━━━━━ SOURCE MATERIAL

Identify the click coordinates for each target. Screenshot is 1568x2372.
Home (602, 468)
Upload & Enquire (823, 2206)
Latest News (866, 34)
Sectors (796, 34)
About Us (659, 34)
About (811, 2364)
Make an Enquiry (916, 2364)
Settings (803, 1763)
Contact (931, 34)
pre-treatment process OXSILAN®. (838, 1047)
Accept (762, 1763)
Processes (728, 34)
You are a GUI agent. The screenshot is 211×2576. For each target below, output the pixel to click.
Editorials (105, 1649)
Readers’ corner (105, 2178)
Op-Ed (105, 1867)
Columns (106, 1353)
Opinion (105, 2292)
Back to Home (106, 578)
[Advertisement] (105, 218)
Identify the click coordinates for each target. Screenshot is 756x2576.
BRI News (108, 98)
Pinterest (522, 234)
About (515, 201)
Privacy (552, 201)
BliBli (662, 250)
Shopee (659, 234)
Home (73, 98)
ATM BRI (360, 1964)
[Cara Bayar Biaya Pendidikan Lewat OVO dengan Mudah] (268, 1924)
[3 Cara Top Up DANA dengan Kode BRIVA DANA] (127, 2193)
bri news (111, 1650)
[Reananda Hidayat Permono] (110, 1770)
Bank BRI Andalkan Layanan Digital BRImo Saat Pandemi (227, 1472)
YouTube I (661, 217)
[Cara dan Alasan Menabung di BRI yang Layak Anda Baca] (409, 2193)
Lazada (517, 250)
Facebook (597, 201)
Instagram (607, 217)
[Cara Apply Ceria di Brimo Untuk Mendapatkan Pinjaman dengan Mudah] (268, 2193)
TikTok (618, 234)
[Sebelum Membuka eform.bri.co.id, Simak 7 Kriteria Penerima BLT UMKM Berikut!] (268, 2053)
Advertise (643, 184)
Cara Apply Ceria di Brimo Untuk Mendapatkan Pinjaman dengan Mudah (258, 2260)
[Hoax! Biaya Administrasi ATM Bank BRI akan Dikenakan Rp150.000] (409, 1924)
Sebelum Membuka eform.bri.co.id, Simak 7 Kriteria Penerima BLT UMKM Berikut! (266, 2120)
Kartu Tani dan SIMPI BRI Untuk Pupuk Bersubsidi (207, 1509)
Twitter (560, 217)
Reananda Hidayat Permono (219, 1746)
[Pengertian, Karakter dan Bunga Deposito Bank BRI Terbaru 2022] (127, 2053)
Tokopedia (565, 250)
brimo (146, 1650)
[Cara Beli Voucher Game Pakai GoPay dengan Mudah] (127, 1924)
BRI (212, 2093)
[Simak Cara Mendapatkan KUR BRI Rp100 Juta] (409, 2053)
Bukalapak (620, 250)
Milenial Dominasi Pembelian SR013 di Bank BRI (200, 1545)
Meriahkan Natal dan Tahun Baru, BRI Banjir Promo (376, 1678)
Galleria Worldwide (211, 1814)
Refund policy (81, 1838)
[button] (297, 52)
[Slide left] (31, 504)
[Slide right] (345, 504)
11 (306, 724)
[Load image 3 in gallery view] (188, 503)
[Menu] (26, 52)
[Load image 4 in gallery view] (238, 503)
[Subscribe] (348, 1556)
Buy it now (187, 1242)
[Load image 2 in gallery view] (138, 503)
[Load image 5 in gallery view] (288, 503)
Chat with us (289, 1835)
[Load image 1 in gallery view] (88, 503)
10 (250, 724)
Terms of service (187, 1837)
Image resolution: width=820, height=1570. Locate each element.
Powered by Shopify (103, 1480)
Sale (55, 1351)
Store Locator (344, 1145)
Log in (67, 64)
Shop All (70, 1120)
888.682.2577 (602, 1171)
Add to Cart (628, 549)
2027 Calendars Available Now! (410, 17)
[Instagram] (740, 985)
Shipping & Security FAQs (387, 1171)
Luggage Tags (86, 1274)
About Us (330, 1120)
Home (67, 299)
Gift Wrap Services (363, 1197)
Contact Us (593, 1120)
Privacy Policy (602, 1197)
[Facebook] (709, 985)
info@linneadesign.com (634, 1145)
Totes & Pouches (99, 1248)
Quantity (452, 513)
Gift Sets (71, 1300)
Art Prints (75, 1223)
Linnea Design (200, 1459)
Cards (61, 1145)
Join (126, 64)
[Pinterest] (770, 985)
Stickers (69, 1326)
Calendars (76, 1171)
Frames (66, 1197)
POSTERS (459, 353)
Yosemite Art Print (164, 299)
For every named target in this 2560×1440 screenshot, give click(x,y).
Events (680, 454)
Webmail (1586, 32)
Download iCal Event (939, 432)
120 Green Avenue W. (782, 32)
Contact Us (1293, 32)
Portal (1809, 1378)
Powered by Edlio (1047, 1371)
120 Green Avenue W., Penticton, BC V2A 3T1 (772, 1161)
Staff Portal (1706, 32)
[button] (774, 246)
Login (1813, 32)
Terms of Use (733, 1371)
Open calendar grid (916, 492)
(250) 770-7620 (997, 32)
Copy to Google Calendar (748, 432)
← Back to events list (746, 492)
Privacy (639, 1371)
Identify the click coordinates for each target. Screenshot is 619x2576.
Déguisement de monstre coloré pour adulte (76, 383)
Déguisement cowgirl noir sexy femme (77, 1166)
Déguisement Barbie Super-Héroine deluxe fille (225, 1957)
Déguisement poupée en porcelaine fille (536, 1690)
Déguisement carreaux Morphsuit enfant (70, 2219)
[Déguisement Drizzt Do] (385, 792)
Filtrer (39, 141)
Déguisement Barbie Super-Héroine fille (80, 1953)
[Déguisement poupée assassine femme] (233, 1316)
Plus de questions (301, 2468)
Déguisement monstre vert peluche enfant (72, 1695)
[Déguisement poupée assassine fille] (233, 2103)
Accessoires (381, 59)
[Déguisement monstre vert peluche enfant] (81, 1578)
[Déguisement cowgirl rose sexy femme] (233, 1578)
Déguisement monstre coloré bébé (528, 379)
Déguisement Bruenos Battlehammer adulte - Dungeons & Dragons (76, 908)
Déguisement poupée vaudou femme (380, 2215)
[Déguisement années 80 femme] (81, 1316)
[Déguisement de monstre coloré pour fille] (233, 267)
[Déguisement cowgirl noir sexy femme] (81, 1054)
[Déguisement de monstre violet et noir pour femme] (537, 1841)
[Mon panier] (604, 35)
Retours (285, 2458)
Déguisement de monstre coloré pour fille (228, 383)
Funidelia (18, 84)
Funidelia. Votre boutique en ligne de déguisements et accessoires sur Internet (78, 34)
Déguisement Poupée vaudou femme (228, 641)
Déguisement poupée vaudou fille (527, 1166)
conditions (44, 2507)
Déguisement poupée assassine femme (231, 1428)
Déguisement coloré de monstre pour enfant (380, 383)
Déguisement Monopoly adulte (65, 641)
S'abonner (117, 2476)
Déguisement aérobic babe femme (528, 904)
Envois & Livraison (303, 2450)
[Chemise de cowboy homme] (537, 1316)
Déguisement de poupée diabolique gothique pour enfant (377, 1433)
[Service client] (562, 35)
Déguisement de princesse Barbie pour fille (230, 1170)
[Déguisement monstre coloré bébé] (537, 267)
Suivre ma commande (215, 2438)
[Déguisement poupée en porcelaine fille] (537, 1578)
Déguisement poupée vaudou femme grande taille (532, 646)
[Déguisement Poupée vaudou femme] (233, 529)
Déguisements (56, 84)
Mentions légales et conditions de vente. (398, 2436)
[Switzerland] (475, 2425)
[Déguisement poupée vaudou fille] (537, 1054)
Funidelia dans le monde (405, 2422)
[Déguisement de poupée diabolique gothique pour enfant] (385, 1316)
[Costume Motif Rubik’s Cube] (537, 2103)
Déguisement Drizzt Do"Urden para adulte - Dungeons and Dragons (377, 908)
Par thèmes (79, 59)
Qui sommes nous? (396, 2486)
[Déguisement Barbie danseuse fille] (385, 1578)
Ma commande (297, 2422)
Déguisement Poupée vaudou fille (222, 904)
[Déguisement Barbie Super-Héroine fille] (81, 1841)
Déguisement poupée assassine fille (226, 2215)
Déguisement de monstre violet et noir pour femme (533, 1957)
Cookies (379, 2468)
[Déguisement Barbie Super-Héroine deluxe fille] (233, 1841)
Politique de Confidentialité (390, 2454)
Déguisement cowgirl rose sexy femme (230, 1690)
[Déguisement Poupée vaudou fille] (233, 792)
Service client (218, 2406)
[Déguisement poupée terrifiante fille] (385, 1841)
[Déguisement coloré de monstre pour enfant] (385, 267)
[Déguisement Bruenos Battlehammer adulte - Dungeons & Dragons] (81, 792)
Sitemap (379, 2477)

━━━━━━━━━━

Please report all lines in the entries where "Bank" appears.

# EXPECTED ANSWER
Bank BRI Andalkan Layanan Digital BRImo Saat Pandemi (227, 1472)
[Hoax! Biaya Administrasi ATM Bank BRI akan Dikenakan Rp150.000] (409, 1924)
[Pengertian, Karakter dan Bunga Deposito Bank BRI Terbaru 2022] (127, 2053)
Milenial Dominasi Pembelian SR013 di Bank BRI (200, 1545)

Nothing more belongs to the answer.